Fifth, this study provides empirical support for the construct validity of the Startle-I and Surprise-I in an ecologically valid context, extending previous findings from controlled laboratory setting (Chen et al., 2025a). The inventories showed acceptable to excellent internal consistency across various conditions. To examine their psychometric properties more comprehensively, future research could explore the criterion-related validity of the two measures by comparing subjective ratings with objective indicators, such as physiological responses (e.g. reflex electromyogram (EMG) and pupillometry; Blumenthal et al., 2005; Leuchs et al., 2019; Ryffel et al., 2019) or behavioural indicators (e.g. reaction time and micro-expressions).
Sixth, the current study is limited in focus on the aviation domain, whereas the inventories have potential for broader applicability in other high-stakes environment involving human operators (Vlaskamp et al., 2025). Future research should aim to replicate these findings in different operational settings, as well as in different domains to enhance the generalizability.
Conclusion
This study provides strong and consistent evidence supporting the factor structure of the Startle and Surprise inventories, aligning with prior research.
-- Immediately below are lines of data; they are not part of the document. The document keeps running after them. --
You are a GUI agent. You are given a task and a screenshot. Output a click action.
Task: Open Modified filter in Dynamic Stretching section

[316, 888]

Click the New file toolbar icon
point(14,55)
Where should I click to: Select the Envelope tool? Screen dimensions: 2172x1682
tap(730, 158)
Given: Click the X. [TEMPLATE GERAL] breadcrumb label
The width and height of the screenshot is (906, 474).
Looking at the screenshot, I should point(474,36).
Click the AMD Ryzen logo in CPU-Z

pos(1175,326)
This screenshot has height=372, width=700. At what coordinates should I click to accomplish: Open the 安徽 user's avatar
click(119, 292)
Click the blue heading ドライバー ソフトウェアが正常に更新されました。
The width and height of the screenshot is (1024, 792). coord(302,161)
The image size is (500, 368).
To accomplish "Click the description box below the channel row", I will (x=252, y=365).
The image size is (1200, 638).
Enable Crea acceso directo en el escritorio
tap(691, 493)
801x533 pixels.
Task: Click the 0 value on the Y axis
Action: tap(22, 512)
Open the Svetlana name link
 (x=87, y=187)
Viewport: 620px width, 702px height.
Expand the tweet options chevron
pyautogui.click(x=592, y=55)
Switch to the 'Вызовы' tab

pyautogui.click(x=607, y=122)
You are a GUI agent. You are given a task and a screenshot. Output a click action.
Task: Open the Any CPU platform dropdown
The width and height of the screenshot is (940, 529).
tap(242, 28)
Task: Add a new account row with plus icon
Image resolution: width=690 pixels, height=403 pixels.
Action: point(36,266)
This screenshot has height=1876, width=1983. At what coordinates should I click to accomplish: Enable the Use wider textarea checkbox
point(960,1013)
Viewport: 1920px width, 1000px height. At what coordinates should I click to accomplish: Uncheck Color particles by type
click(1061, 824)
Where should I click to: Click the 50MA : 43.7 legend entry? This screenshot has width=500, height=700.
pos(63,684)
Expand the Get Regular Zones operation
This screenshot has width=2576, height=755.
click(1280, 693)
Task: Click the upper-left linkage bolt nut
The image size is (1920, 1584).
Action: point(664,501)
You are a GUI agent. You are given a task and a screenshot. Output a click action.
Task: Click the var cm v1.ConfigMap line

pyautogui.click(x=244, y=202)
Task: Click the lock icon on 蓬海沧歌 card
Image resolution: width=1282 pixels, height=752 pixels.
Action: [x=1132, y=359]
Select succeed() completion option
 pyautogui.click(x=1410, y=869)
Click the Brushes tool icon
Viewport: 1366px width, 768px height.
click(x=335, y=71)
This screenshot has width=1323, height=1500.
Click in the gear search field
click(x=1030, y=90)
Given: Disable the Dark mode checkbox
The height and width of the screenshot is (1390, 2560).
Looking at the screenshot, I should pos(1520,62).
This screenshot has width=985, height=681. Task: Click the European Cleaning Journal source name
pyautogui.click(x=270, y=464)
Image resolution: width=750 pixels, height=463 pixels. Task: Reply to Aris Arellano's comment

Using a sample of professional pilots (N = 26) and simulated in-flight scenarios, the findings support previous results obtained using video-based stimuli, further demonstrating the validity and reliability of Startle and Surprise Inventories across diverse contexts. The findings also highlight the inventories’ applicability for assessing startle and surprise responses at both individual and scenario levels. Moreover, the Startle and Surprise Inventories enable further research into the antecedents and consequences of these responses, with potential implications for evidence-based safety protocols and training interventions in the flightdeck contexts.
Footnotes
Declaration of Conflicting Interests
The authors declared no potential conflicts of interest with respect to the research, authorship, and/or publication of this article.
Funding
The authors received no financial support for the research, authorship, and/or publication of this article.